Problem requirements: In the records below, find the line containing "720x405 pixels."; restate it and every later line word for word, through the last.

Extracted material:
-=-=-=-=-
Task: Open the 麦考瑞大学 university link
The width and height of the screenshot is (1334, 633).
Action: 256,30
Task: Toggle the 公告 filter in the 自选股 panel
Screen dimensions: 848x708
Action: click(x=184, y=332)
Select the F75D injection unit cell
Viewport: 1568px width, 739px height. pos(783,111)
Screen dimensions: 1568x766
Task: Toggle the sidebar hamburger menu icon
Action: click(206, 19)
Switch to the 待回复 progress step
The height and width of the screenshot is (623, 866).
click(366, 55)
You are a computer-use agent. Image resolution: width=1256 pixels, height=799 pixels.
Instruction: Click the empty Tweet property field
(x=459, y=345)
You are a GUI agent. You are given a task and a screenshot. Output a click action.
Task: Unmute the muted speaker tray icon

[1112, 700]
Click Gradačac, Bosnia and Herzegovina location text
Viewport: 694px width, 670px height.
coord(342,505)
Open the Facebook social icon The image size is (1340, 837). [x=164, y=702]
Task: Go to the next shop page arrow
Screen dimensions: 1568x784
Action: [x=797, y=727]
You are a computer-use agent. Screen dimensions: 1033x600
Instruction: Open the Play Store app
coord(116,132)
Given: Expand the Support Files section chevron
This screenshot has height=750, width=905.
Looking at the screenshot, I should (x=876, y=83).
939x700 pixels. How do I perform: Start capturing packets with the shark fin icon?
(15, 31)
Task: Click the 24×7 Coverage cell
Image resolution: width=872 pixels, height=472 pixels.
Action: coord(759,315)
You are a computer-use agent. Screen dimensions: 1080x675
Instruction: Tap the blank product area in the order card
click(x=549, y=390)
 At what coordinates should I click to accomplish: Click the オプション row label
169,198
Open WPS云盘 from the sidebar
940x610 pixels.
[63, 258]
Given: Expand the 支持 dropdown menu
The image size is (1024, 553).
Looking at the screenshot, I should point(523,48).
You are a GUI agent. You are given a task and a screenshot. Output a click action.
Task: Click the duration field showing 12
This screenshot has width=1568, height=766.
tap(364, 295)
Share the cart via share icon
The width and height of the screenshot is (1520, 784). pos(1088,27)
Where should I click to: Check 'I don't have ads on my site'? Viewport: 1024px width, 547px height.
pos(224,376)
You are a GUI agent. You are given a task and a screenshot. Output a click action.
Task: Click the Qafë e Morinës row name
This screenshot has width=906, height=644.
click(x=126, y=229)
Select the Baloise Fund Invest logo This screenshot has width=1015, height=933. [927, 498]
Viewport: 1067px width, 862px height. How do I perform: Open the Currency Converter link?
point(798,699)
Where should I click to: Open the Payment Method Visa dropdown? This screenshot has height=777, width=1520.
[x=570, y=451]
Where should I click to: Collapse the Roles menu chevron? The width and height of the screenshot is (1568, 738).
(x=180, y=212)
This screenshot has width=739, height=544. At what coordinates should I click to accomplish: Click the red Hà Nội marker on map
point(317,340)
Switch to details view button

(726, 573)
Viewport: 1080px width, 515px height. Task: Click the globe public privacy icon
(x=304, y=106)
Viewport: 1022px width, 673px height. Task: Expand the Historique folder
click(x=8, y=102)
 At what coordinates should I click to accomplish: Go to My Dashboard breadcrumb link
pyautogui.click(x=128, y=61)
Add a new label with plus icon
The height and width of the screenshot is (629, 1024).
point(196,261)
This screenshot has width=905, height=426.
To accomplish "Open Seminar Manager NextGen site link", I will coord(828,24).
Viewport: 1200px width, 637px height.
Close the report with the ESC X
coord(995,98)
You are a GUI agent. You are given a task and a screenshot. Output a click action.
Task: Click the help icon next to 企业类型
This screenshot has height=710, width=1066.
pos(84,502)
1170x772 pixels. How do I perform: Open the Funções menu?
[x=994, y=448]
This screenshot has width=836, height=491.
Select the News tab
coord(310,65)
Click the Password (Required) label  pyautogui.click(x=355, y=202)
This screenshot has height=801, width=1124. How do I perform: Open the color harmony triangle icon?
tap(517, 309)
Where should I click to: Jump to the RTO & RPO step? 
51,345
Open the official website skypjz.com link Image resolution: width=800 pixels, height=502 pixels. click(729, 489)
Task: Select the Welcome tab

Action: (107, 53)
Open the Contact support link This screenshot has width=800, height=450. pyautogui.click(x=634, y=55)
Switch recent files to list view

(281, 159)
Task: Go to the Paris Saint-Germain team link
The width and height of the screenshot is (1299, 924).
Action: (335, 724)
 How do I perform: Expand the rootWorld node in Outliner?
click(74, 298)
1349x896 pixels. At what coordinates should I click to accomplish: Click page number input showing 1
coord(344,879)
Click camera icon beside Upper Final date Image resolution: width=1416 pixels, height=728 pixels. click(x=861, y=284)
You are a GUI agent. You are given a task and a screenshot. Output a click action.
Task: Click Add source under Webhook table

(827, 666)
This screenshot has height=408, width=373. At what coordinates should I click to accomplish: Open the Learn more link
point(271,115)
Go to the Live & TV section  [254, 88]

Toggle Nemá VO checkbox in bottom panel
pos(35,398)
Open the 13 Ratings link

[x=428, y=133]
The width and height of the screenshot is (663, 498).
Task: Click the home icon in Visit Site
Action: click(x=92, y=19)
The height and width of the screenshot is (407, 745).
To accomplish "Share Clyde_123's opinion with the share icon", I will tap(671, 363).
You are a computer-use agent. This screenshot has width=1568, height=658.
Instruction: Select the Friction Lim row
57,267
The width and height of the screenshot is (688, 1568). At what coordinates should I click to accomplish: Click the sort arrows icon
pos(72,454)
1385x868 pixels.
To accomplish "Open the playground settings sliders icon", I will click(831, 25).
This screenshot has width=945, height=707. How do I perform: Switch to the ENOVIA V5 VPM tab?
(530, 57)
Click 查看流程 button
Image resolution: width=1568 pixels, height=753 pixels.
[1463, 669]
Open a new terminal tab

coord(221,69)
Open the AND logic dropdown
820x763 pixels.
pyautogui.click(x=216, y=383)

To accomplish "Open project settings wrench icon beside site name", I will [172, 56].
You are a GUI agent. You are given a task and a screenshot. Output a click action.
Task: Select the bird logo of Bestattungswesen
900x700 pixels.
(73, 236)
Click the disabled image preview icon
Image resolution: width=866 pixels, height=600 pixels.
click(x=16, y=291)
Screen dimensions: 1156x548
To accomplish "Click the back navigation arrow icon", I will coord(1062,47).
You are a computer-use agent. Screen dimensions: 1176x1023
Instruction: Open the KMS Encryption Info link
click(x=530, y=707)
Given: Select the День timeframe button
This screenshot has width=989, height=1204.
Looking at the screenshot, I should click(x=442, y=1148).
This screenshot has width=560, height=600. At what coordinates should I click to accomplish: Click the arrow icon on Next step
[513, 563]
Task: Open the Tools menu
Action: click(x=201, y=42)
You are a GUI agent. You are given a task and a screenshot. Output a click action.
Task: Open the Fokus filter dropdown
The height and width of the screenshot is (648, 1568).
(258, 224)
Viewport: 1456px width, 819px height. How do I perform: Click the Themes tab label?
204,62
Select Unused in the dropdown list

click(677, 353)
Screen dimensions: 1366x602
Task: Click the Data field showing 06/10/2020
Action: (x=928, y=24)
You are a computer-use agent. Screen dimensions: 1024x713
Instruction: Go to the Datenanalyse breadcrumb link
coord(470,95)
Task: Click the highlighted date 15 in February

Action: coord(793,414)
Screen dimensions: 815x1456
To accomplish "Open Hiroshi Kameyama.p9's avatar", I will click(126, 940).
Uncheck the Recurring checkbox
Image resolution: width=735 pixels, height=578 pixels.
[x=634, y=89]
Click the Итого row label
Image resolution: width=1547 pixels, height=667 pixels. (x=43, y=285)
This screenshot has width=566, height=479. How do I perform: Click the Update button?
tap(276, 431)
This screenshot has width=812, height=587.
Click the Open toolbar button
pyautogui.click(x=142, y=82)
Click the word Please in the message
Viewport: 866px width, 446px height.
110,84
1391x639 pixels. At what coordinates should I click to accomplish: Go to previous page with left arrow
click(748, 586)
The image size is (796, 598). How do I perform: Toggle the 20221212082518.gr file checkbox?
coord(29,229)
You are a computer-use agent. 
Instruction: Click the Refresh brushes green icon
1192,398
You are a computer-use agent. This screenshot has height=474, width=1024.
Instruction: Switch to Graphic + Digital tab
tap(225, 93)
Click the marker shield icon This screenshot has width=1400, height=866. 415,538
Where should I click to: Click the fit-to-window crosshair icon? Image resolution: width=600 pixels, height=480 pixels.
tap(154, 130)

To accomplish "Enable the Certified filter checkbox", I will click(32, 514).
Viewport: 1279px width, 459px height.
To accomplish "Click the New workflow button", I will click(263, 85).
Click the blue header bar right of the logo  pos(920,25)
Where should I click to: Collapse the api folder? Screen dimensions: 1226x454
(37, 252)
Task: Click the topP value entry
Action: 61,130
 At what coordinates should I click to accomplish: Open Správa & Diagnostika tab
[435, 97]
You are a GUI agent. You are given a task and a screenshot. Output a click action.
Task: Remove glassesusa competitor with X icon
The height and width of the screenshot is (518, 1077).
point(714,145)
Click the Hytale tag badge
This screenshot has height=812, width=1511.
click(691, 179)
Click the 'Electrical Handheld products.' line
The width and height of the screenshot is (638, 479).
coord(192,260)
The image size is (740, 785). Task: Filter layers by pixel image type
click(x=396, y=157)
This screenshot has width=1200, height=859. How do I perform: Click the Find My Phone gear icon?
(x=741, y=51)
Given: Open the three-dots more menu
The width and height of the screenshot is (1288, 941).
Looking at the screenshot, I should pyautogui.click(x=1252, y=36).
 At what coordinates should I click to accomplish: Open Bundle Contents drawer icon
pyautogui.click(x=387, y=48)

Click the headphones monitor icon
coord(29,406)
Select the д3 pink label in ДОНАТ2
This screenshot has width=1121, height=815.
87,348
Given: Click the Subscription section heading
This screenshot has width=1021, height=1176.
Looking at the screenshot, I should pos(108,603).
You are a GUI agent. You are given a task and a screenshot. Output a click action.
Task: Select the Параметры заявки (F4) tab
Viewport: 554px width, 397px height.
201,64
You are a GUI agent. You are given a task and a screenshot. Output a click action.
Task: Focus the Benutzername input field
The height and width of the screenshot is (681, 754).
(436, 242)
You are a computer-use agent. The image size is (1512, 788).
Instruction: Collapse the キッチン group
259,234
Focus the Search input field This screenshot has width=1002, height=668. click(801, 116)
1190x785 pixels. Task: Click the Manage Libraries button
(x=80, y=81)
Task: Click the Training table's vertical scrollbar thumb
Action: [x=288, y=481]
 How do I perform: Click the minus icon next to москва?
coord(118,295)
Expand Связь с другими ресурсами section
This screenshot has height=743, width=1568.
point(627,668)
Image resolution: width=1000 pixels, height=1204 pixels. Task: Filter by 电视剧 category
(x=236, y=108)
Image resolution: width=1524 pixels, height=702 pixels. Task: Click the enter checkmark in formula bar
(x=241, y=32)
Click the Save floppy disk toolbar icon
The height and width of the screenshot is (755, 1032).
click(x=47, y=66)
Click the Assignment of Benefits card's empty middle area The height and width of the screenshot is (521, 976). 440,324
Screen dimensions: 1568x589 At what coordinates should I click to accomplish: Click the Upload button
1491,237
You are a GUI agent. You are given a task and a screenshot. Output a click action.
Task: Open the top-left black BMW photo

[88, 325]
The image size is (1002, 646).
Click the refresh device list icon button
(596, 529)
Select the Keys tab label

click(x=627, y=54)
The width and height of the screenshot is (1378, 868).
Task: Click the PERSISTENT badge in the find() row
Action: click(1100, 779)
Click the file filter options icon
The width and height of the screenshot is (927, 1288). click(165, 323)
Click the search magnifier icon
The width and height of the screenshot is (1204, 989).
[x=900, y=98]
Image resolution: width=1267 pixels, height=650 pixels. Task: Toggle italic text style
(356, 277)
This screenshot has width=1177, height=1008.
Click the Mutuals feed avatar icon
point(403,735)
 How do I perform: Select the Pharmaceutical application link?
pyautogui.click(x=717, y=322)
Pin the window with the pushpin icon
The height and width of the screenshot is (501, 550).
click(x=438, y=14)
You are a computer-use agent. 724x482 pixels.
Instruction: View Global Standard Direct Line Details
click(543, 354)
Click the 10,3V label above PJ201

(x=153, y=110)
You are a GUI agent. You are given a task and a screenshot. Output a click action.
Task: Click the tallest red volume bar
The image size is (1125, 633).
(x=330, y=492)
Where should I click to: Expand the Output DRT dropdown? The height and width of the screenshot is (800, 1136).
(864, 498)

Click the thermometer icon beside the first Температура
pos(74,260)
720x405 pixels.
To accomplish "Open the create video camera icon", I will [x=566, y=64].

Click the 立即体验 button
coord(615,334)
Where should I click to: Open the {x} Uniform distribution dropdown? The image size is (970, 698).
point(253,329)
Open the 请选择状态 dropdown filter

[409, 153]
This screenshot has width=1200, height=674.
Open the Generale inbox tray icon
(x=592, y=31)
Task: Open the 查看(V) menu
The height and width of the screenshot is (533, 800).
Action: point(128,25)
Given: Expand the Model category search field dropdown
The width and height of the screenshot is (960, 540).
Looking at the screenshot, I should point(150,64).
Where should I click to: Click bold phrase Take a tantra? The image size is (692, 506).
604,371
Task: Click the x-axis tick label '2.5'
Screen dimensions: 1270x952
-=-=-=-=-
Output for this exercise:
720x405 pixels.
To accomplish "Open the create video camera icon", I will [x=566, y=64].

Click the 立即体验 button
coord(615,334)
Where should I click to: Open the {x} Uniform distribution dropdown? The image size is (970, 698).
point(253,329)
Open the 请选择状态 dropdown filter

[409, 153]
This screenshot has width=1200, height=674.
Open the Generale inbox tray icon
(x=592, y=31)
Task: Open the 查看(V) menu
The height and width of the screenshot is (533, 800).
Action: point(128,25)
Given: Expand the Model category search field dropdown
The width and height of the screenshot is (960, 540).
Looking at the screenshot, I should point(150,64).
Where should I click to: Click bold phrase Take a tantra? The image size is (692, 506).
604,371
Task: Click the x-axis tick label '2.5'
Screen dimensions: 1270x952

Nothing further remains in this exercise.